## Problem
Each line of the entries below that includes "Buku" belongs in your answer.

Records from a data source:

[Start of section]

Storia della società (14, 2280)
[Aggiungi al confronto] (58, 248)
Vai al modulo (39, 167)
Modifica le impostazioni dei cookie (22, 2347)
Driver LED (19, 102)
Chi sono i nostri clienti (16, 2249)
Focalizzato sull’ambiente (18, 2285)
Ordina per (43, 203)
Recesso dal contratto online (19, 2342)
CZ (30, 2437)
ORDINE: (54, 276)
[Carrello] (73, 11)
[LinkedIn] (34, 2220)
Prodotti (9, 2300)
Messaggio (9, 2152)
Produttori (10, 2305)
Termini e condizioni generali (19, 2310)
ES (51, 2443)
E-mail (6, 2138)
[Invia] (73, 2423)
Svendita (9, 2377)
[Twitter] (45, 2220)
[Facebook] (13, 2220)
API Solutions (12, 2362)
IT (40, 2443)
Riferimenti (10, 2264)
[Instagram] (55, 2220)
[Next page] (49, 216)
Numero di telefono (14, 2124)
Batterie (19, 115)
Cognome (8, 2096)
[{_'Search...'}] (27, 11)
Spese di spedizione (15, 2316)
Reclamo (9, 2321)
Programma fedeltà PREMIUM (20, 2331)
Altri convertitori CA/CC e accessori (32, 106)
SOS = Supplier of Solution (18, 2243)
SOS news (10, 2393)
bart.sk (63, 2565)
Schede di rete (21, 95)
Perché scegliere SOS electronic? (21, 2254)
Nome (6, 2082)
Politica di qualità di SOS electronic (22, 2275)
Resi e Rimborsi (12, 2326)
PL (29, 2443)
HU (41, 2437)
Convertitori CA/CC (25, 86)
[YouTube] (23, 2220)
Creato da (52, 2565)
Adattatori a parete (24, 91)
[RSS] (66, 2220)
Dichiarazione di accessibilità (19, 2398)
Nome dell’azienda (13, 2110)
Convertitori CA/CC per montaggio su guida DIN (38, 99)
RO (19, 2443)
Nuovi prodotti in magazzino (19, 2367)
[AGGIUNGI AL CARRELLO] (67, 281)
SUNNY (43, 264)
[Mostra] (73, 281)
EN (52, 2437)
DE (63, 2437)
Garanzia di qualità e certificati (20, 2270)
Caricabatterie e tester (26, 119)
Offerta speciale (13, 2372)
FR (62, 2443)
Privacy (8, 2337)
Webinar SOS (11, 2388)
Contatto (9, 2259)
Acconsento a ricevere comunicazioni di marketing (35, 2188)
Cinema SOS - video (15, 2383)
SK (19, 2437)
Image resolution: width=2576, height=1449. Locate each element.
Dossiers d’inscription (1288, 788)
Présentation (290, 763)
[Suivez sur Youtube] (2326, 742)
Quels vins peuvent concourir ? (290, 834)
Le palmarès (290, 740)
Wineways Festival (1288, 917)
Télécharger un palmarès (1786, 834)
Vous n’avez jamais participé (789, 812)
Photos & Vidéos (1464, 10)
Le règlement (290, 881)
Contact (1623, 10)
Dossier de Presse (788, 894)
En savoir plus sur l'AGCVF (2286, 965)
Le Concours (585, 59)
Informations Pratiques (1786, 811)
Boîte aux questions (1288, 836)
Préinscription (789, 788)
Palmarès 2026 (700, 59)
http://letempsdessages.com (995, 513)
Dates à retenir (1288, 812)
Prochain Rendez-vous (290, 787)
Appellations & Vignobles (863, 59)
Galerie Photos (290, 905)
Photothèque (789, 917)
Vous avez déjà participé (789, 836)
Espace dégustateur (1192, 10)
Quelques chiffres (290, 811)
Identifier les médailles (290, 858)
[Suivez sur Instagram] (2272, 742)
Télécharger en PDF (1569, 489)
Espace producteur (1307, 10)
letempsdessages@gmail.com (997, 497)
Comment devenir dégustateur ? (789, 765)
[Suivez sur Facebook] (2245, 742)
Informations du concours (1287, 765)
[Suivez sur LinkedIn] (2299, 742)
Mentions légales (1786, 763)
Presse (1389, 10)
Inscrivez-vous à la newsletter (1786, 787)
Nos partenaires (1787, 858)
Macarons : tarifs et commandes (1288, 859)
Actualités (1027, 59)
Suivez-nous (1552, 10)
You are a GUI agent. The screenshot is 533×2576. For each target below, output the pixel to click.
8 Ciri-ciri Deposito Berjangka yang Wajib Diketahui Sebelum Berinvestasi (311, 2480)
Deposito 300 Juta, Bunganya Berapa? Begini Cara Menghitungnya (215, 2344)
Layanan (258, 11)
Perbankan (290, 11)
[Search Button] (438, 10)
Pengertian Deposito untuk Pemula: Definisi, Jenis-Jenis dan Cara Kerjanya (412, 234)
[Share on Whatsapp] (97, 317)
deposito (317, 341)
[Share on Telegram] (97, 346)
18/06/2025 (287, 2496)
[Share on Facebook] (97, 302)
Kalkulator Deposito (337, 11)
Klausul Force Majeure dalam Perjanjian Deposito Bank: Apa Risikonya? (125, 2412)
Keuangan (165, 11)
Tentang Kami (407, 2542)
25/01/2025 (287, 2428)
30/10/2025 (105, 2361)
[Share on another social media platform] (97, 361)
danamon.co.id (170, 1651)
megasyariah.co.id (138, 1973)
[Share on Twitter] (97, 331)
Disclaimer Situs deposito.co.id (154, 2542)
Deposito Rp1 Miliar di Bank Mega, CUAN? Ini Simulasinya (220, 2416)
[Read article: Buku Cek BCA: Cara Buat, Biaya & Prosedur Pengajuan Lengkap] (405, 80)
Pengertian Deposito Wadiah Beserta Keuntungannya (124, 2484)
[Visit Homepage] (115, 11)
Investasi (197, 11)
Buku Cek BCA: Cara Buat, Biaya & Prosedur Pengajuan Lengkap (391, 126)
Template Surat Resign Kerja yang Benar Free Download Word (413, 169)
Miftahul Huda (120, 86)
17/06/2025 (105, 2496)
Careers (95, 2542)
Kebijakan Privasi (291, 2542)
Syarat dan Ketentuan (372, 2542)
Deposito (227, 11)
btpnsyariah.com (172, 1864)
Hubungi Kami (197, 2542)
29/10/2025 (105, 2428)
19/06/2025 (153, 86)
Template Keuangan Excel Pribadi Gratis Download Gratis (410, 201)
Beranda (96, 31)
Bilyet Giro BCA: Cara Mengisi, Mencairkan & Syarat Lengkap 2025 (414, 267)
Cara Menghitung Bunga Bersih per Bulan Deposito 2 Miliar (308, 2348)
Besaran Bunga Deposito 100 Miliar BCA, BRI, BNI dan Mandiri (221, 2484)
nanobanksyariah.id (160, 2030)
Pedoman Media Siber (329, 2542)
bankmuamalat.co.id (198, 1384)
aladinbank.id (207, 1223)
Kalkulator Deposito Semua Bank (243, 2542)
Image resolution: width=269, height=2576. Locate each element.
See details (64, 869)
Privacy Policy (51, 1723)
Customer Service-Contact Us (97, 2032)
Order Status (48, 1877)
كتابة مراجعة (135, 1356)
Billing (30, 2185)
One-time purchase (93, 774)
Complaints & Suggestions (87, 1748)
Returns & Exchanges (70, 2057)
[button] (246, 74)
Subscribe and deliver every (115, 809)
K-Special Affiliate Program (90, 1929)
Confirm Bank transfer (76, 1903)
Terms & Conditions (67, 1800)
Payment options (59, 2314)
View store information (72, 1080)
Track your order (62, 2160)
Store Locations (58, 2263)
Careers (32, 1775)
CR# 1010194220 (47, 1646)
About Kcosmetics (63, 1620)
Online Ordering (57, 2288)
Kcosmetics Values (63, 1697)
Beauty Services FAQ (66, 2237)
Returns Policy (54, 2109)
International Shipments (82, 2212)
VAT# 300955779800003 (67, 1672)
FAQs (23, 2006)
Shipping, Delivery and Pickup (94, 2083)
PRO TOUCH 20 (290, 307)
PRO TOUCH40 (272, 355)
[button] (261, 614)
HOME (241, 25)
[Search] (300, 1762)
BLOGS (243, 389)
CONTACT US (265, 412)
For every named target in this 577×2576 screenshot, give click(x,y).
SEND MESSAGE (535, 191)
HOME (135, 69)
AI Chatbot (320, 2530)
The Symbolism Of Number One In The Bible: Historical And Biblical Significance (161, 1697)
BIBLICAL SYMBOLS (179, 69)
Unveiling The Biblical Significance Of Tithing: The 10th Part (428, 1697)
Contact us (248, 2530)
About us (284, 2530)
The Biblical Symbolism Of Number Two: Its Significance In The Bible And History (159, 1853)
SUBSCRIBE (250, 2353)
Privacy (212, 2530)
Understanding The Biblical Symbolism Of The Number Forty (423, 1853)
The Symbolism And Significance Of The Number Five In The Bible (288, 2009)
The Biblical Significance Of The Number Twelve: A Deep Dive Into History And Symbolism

[End of section]

## Exercise result
[Read article: Buku Cek BCA: Cara Buat, Biaya & Prosedur Pengajuan Lengkap] (405, 80)
Buku Cek BCA: Cara Buat, Biaya & Prosedur Pengajuan Lengkap (391, 126)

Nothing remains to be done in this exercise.